Ora il padre poteva contare solo su di lui. Con il tempo maturò un sentimento possessivo verso i suoi confronti. Lo controllava sempre e lo voleva sempre vicino per contrastare la mancanza portata via dalla sua compagna.
Piangeva e si disperava sul letto la maggior parte del tempo, finché un sabato mattina qualcuno lo chiamò per un impiego. Lui accettò. Nel bambino si accese un barlume di speranza, ma fu solo un mero desiderio. Il padre ormai aveva perso il suo lato benevolo. Era di animo perfido e un attaccabrighe con tutti quelli che incrociavano a malapena o per sbaglio il suo sguardo perfido e tenebroso. Nessuno voleva a che fare con lui. Lo pagavano a fine mese solo perché sapevano che aveva un figlio disgraziato come lui.
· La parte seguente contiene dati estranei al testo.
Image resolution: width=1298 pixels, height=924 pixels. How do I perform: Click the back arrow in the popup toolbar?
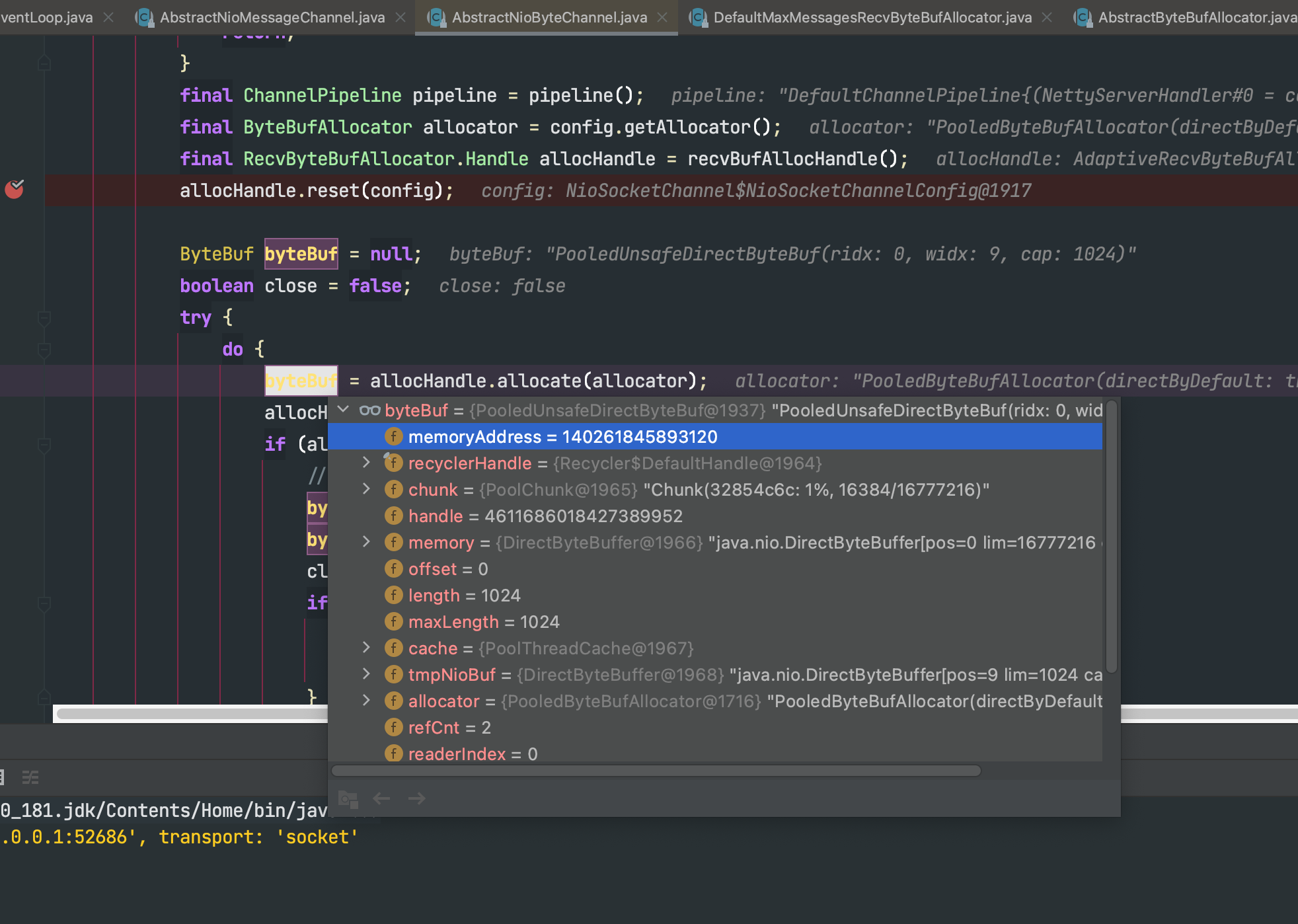381,798
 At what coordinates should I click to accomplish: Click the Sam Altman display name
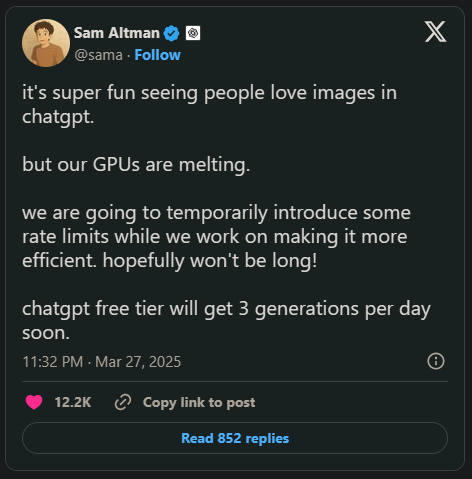117,33
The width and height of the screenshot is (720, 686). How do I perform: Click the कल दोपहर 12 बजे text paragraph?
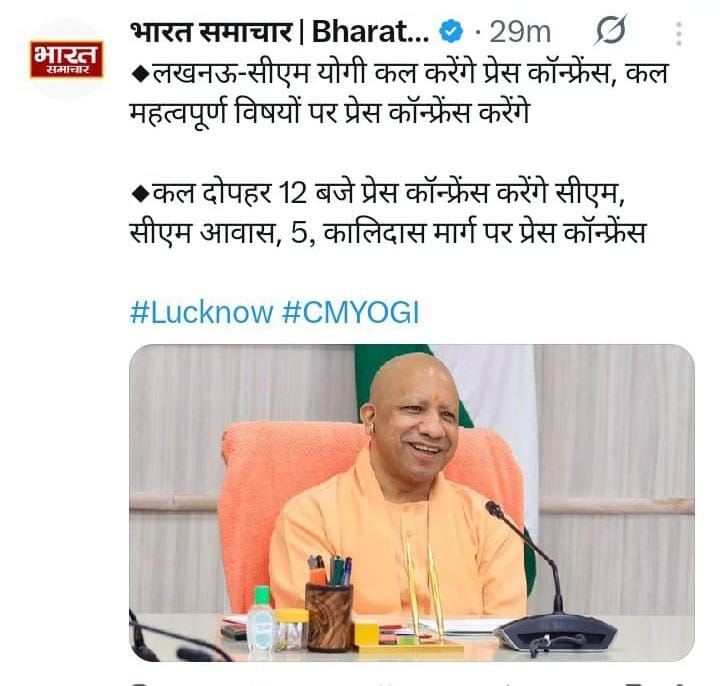click(x=388, y=213)
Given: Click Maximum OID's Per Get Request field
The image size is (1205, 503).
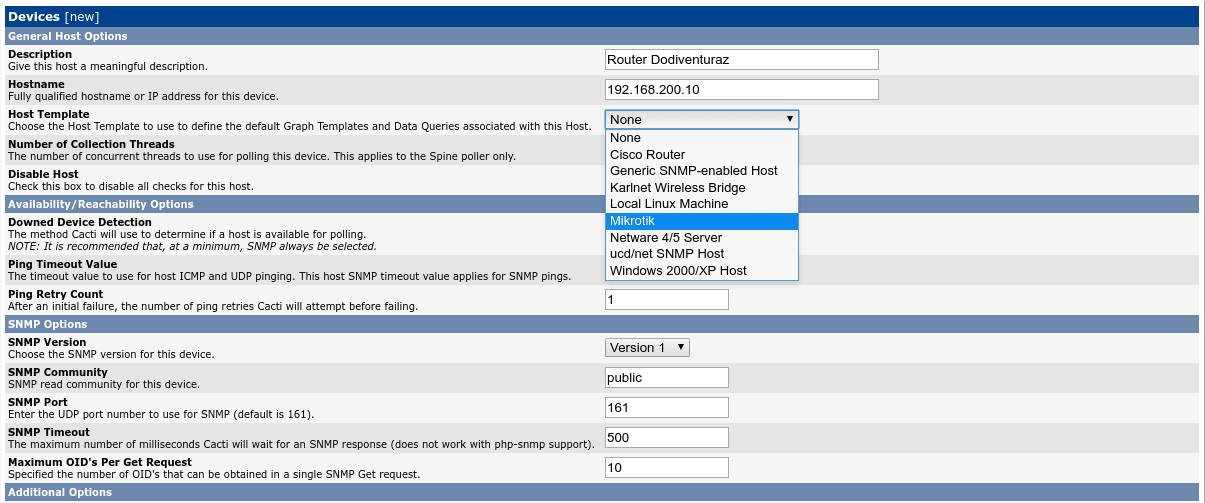Looking at the screenshot, I should pos(667,468).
Con il tempo, per sopravvivere alle cattiverie del padre, divenne come lui. Il bullo della scuola dal quale era meglio stare alla larga. A scuola alcun alunno osava avvicinarsi, parlagli o toccarlo, mentre a casa c'era sempre il padre a riempirlo di botte.
Spesso aveva il viso cosparso di violacei brividi. Le voci che giravano sostenevano che suo padre lo aveva menato così tanto da piccolo fino a farlo diventare sordo e perciò non parlava e non ascoltava mai nessuno. Non potevo crederci...
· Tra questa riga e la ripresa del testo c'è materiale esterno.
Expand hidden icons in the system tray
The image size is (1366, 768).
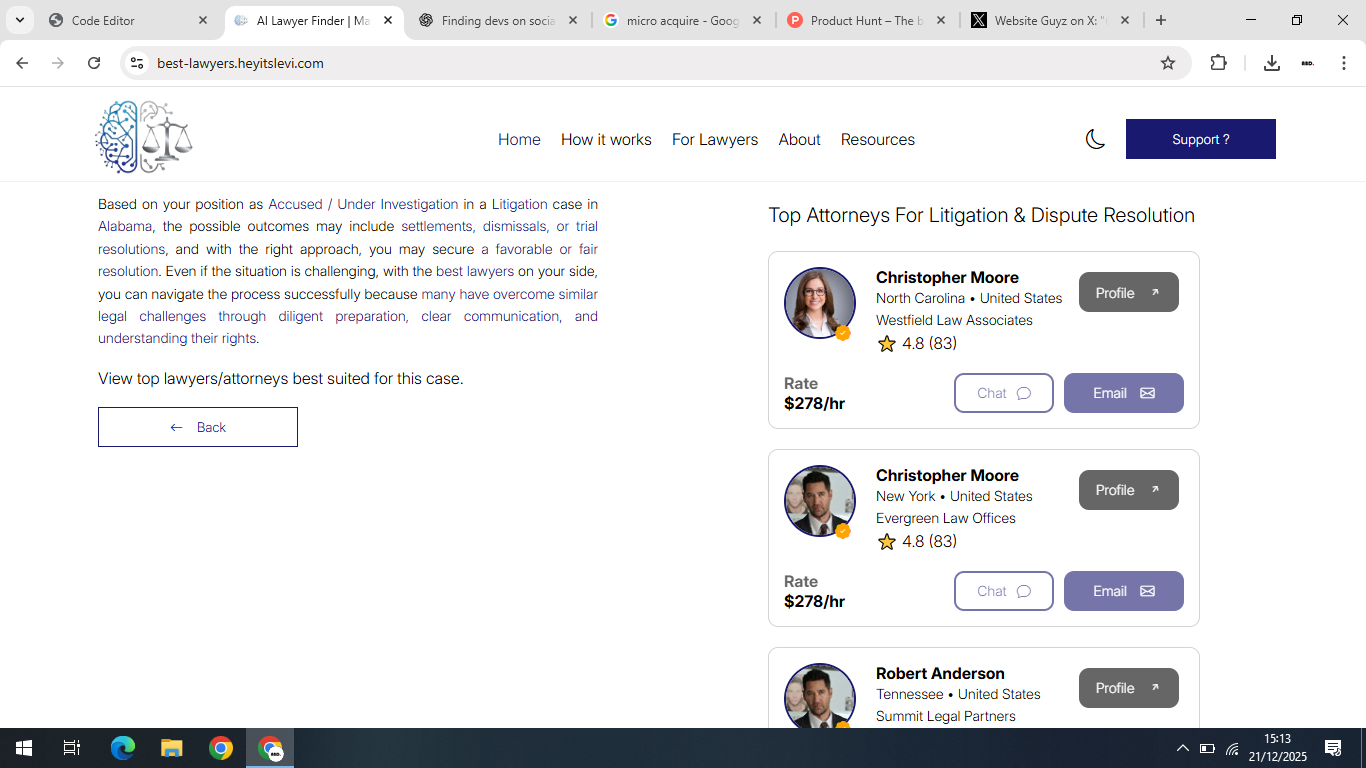point(1182,747)

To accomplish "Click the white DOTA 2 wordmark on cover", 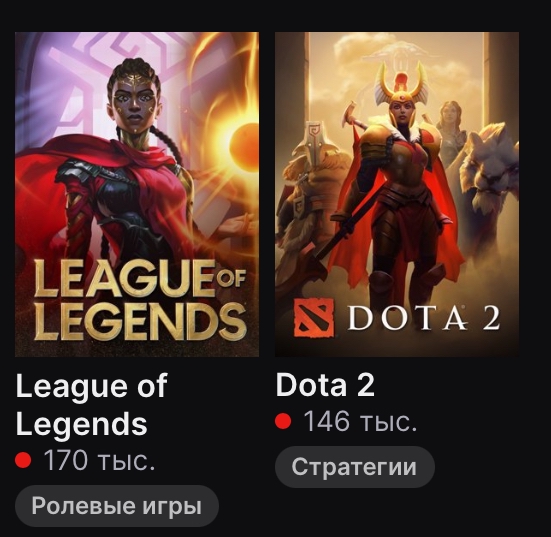I will click(x=424, y=318).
Non aveva alcun contatto con il mondo, sentiva solo dolore e rabbia repressa verso suo padre, ma soprattutto verso sua madre che lo aveva abbandonato senza dirgli niente. Se un giorno l'avesse incontrata, sicuro gliela avrebbe fatta pagare anche lui con il sangue e soprattutto con quella rabbia che gli trasmetteva solo suo padre.
A scuola preferiva stare per conto suo. Tutti lo evitavano, perché avevano paura di lui e del suo imprevedibile comportamento.
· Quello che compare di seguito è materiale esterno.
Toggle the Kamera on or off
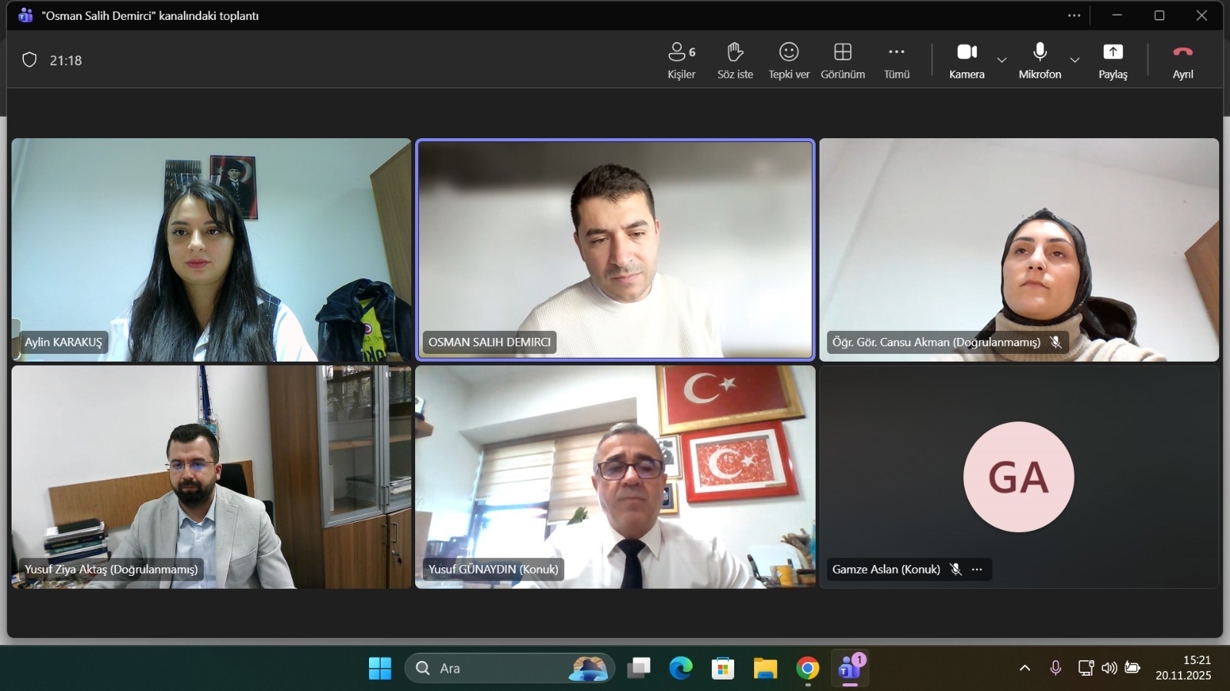 point(966,60)
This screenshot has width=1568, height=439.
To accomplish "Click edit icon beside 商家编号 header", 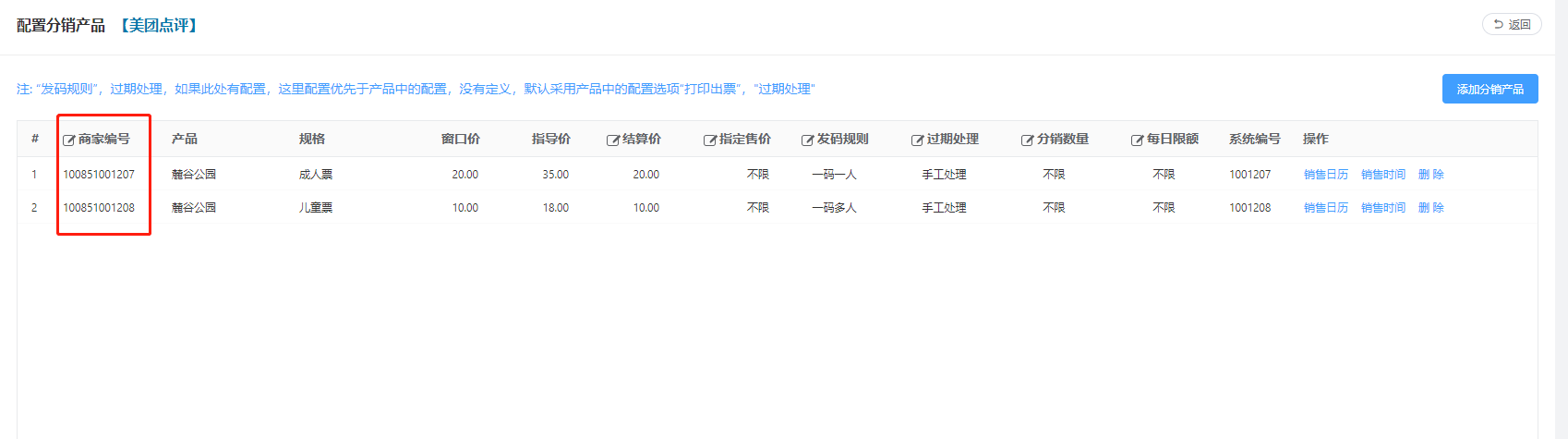I will 68,140.
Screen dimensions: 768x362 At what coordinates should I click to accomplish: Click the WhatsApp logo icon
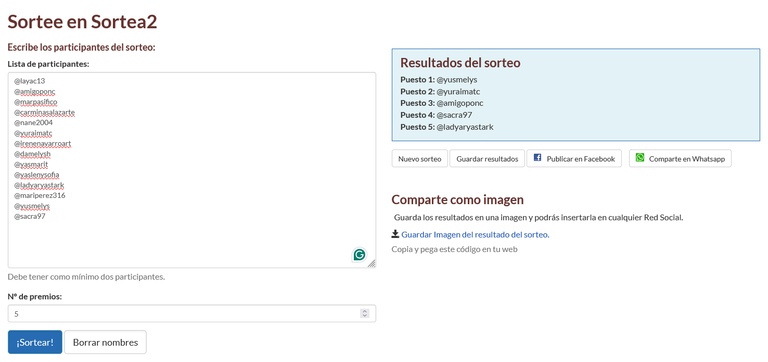coord(640,158)
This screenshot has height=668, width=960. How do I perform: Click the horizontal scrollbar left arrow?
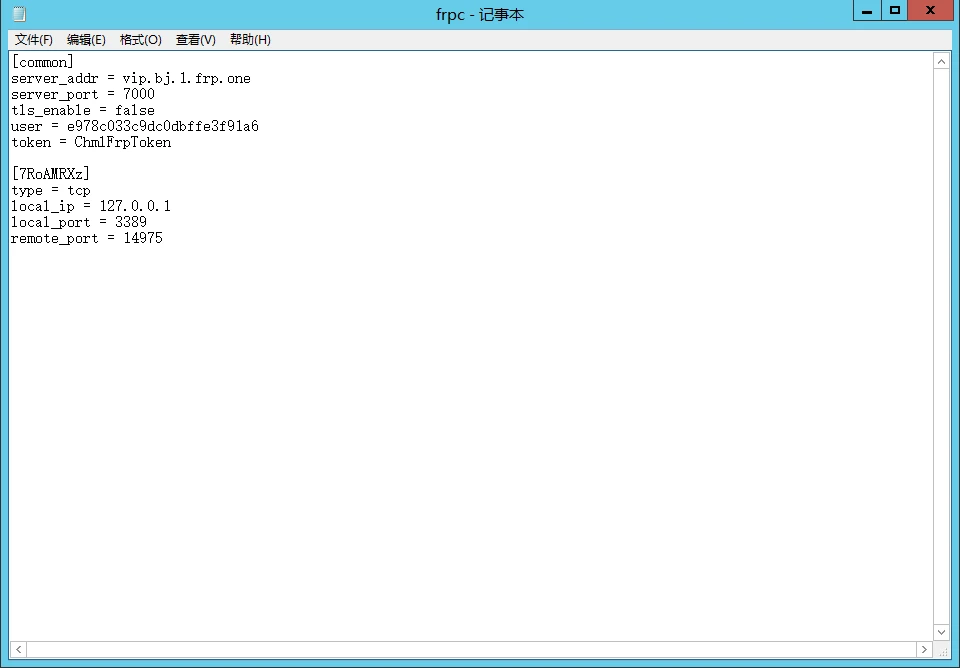click(x=18, y=649)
Io sono qui che lo osservo sempre, tutti i giorni, ormai da cinque anni. È sempre lo stesso, triste e chino. Come può un bambino soffrire così tanto?
Un pomeriggio lo vidi seduto davanti al ruscello intento a strappare l'erba del prato. Con cautela andai verso lui e mi accuccia piegando le ginocchia. Provai a fare finta di niente e mi avvicinai piano piano. Mi suscitava soggezione e timore. Mi voltai, lenta, a scrutarlo. Il vento accarezzava i miei capelli scompigliati.
Anche lui si girò. In lui non vidi rabbia, ma qualcosa di diverso, qualcosa che nessuno aveva mai visto prima. Nei suoi occhi spenti vidi tutto il suo dolore, ma anche una fioca luce di speranza. Mi stava chiedendo di salvargli l'anima da tutta quella sofferenza. Rimasi lì, immobile, a guardare i suoi occhi che facevano un terribile rumore. Senza dire nulla, gli misi una mano sulla spalla e lo abbracciai. Dal suo viso cadde una lacrima triste, incompresa e dolorosa, come era lui. Racchiudeva tutta la sua solitudine. La sua vita era colma solo di eterno dolore.
Perché se i bambini soffrono così tanto la colpa deve essere sempre dei più grandi?